▶ WHAT THE TASK ASKS
Copy each line of the records that contains the word "computer".

▶ DATA SUPPLIED
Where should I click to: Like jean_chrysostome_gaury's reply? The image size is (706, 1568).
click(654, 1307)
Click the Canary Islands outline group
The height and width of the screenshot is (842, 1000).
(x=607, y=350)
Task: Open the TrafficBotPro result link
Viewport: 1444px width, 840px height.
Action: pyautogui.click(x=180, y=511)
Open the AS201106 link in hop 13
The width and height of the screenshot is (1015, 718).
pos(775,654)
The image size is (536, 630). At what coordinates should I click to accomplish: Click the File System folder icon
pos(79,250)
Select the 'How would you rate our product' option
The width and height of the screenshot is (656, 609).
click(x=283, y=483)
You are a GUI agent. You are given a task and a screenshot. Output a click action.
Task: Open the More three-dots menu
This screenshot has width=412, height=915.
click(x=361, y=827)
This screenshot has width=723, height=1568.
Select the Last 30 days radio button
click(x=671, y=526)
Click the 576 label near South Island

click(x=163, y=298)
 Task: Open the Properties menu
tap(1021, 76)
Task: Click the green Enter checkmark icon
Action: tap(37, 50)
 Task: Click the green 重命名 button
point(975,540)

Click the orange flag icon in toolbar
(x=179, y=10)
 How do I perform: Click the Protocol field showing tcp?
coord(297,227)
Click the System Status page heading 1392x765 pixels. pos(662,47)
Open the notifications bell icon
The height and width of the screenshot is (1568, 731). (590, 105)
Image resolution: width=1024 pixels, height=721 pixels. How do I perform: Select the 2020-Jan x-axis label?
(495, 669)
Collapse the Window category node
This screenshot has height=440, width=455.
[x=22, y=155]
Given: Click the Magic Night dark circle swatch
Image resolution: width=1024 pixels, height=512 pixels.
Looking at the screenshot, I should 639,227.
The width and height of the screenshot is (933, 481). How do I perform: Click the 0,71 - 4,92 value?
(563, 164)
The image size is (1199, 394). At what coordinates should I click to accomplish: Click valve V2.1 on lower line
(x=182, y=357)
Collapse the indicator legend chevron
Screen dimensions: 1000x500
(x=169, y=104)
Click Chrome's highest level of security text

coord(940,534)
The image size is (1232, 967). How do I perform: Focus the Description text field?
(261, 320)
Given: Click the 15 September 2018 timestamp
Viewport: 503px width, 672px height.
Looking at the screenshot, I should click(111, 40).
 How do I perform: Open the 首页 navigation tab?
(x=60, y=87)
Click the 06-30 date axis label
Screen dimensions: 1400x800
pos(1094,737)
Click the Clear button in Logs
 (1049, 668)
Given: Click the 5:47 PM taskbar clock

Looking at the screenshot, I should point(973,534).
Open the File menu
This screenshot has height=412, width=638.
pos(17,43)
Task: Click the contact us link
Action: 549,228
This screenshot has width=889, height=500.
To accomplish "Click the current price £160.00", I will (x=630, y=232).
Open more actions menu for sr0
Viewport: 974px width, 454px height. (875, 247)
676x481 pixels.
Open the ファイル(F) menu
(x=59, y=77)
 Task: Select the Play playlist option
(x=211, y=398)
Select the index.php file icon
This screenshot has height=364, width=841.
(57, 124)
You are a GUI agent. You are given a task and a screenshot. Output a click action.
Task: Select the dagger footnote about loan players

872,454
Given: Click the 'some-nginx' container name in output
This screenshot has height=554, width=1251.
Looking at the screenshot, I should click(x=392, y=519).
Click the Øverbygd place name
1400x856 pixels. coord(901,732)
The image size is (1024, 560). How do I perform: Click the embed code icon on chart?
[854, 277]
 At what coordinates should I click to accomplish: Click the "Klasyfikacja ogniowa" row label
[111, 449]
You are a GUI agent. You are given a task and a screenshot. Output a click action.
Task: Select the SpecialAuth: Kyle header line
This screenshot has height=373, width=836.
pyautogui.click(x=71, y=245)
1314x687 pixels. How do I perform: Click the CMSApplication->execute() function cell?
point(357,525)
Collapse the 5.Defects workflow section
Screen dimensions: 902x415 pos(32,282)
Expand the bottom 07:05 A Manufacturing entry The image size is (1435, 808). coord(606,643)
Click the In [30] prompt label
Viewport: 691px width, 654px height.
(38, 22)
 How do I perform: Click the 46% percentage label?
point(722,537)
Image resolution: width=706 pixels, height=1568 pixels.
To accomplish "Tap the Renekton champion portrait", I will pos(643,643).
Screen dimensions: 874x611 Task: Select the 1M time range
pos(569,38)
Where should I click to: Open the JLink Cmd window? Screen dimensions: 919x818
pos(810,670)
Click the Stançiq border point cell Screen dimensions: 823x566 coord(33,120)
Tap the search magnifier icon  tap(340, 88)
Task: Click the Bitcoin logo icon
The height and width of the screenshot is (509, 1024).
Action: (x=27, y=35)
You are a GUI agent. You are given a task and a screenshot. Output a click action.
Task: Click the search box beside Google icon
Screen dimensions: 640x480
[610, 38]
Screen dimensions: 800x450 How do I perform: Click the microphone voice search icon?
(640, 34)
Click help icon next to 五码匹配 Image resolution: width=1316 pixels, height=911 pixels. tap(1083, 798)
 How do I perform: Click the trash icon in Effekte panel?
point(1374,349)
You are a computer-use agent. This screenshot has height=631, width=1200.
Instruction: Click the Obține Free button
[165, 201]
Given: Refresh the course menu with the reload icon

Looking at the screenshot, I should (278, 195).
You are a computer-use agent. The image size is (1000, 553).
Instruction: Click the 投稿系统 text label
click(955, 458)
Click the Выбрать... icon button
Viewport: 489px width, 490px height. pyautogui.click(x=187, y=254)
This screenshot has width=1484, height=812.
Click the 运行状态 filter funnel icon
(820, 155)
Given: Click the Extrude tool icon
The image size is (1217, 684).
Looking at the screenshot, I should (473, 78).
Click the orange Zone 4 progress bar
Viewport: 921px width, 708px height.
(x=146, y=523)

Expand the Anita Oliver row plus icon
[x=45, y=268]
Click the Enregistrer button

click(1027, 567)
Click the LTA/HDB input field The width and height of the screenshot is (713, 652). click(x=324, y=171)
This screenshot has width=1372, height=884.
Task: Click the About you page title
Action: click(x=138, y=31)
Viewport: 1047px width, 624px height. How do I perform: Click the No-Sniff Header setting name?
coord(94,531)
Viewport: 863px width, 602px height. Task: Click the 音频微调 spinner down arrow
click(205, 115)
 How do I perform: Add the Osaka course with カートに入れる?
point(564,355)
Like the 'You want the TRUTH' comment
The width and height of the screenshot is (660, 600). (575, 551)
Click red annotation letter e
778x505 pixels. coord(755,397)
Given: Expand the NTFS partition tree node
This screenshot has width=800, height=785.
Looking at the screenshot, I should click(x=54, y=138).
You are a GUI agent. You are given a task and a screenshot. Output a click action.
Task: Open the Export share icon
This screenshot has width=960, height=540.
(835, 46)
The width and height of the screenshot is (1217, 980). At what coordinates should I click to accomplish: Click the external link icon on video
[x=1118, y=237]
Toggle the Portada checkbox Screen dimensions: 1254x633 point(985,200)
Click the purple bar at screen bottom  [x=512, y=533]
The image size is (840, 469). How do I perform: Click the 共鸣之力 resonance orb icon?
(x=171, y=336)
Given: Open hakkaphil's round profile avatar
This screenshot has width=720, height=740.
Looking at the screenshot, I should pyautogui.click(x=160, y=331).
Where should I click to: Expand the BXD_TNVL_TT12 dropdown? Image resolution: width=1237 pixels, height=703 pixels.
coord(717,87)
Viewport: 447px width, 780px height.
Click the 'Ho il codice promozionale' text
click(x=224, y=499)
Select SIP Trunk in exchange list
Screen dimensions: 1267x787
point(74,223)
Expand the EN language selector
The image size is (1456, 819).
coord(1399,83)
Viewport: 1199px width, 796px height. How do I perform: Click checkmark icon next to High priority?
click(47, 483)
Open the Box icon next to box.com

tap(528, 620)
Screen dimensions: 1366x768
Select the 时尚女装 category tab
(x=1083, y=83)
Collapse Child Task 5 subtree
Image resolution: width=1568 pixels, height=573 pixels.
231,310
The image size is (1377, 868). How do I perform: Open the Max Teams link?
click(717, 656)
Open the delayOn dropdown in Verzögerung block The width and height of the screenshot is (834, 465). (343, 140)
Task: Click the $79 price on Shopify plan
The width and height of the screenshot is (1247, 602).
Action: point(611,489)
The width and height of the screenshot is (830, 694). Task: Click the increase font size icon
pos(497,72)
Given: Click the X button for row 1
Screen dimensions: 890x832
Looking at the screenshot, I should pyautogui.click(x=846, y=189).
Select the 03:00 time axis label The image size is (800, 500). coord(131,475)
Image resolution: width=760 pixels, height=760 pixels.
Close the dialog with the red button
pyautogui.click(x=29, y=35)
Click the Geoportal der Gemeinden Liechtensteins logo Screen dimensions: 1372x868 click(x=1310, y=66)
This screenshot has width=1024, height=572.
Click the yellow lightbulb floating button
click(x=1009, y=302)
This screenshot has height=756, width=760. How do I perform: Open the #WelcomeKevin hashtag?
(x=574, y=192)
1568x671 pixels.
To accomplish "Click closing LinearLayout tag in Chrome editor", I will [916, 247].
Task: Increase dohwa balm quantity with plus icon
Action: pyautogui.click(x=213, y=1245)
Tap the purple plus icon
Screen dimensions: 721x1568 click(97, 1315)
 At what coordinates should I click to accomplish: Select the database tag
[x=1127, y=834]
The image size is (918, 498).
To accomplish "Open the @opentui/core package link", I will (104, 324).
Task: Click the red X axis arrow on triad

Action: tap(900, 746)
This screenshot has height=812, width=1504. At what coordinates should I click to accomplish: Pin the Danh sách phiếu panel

▶ ANSWER BOX
You are a computer-use agent. This screenshot has height=631, width=1200.
You are a computer-use agent. The image size is (1000, 553).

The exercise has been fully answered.